NICK EICHER, HOST: Next up on The World and Everything in It: the WORLD Radio History Book. Today, the death of an English Presbyterian pastor and commentator. Plus, 100 years ago this week, a major train wreck in Indiana.
MARY REICHARD, HOST: But first, how to pass on important doctrines of the faith is the focus of an early church council. Here’s Paul Butler.
AUDIO: Nicene creed chant
PAUL BUTLER, REPORTER: Today we begin with June 19th, 325 AD. During the First Council of Nicaea, church fathers approve the original version of the Nicene Creed. Read here by Caroline Roberts from a 2014 Trinities podcast:
AUDIO: We believe in one God, the Father all powerful…
The creed is the result of four weeks of deliberation about the relationship between God the Father and God the Son…It answered the heresy of Arianism, which taught that there was a time when only God the Father existed.
AUDIO: …God from God, light from light, true God from true God…
Since the fourth century, the Nicene Creed has defined Christian orthodoxy. Today millions of Protestant, Roman Catholic, and Orthodox believers recite the creed during services all around the world even today.
AUDIO: …We look for the resurrection of the dead, and the life of the world to come. Amen.
Next, June 21st, 1714.
AUDIO: He whose head is in heaven need not fear to put his feet into the grave.
English Presbyterian pastor, Bible commentator, and Puritan author Matthew Henry dies unexpectedly at age 51. His father Philip was a “non-conformist” pastor in Wales—one of thousands defrocked by the Church of England in 1662. Henry’s earliest memories are of religious harassment and persecution. He later writes:
AUDIO: Extraordinary afflictions are not always the punishment of extraordinary sins, but sometimes the trial of extraordinary graces. Sanctified afflictions are spiritual promotions.
Henry desires to become a pastor, but decides to study law instead. A few years later, he begins informally teaching and preaching in the nearby town.
AUDIO: It is good for us to keep some account of our prayers, that we may not unsay them in our practice.
By late 1687 he’s ordained and begins his 27-year Presbyterian ministry. Here’s Kim Rasmussen reading Henry’s words from his commentary on Genesis chapter 2.
AUDIO: Woman was taken out of man; not out of his head to top him, nor out of his feet to be trampled underfoot; but out of his side to be equal to him, under his arm to be protected, and near his heart to be loved.
Henry is most known for his complete Bible commentary. He began writing it in 1704. By the time of his death ten years later, he had completed the whole Old Testament and the first five books of the New.
After his sudden death, a group of fellow ministers compiled Henry’s sermon notes and completed the commentary from Romans through Revelation. Both George Whitfield and Charles Wesley credit Henry’s commentary as foundational to their ministries.
AUDIO: Steam engine
And finally, June 22nd, 1918, 100 years ago this week.
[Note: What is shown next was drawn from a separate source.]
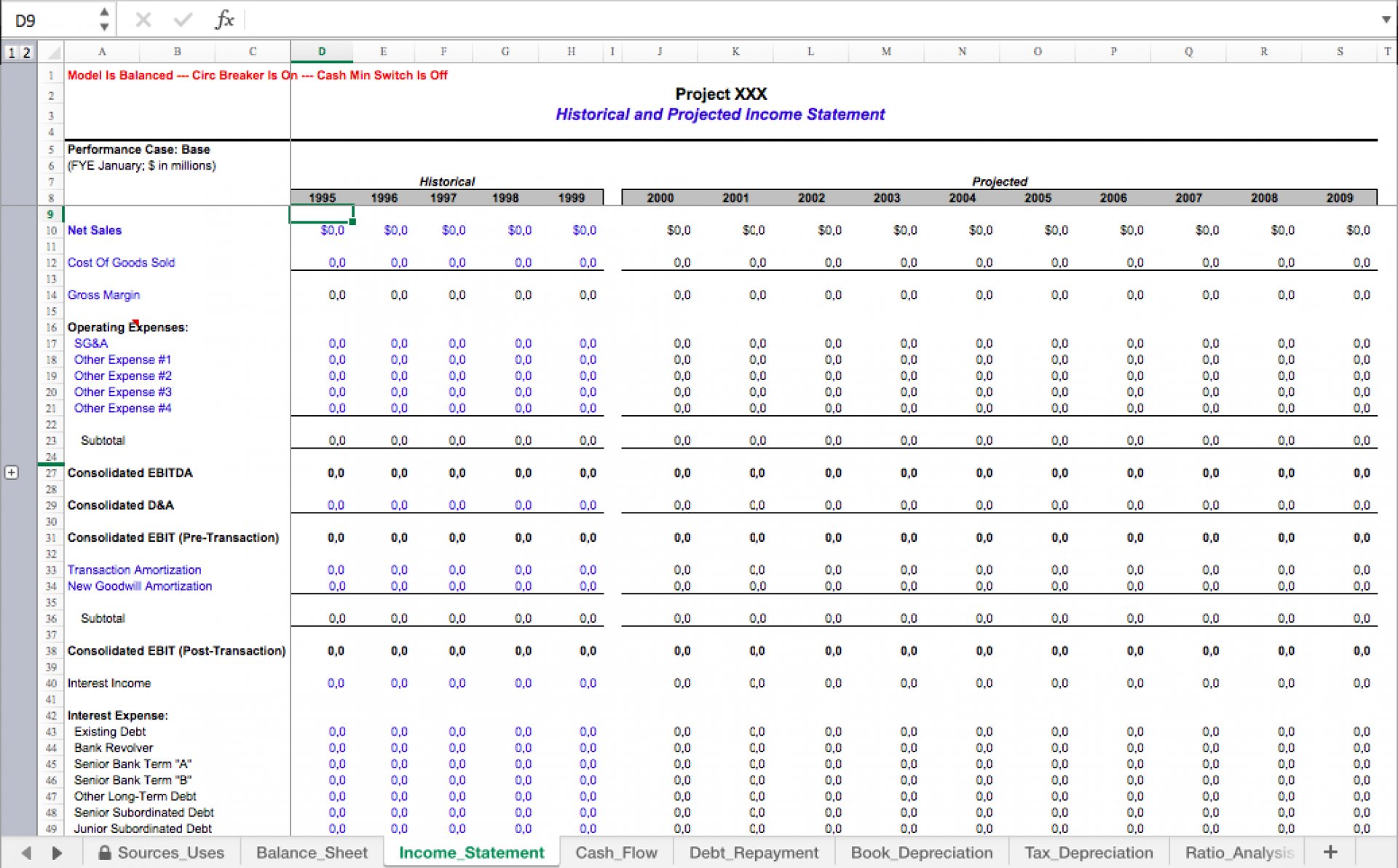Image resolution: width=1398 pixels, height=868 pixels.
Task: Click the cancel entry X icon
Action: click(143, 20)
The fifth deadliest train accident in U.S. history.
The Hagenbeck-Wallace Circus was preparing for a series of shows in Hammond, Indiana. The circus was the third-largest in the nation and took two trains to move everything: one for the animals, and the other for the entertainers.
The first train arrived without incident, but the cars housing the performers and their families were being rerouted due to mechanic problems. At 4 in the morning, an empty passenger train struck the circus cars from behind. In all, the collision and resulting fire injured more than 1-hundred-20 and killed 86. Forty-eight victims were so badly burned they couldn’t be identified.
Despite the tragic losses, the circus only missed two performances as acts on loan from rival circuses filled the gaps.
AUDIO: Folk song about crash
That’s this week’s WORLD Radio History Book, I’m Paul Butler.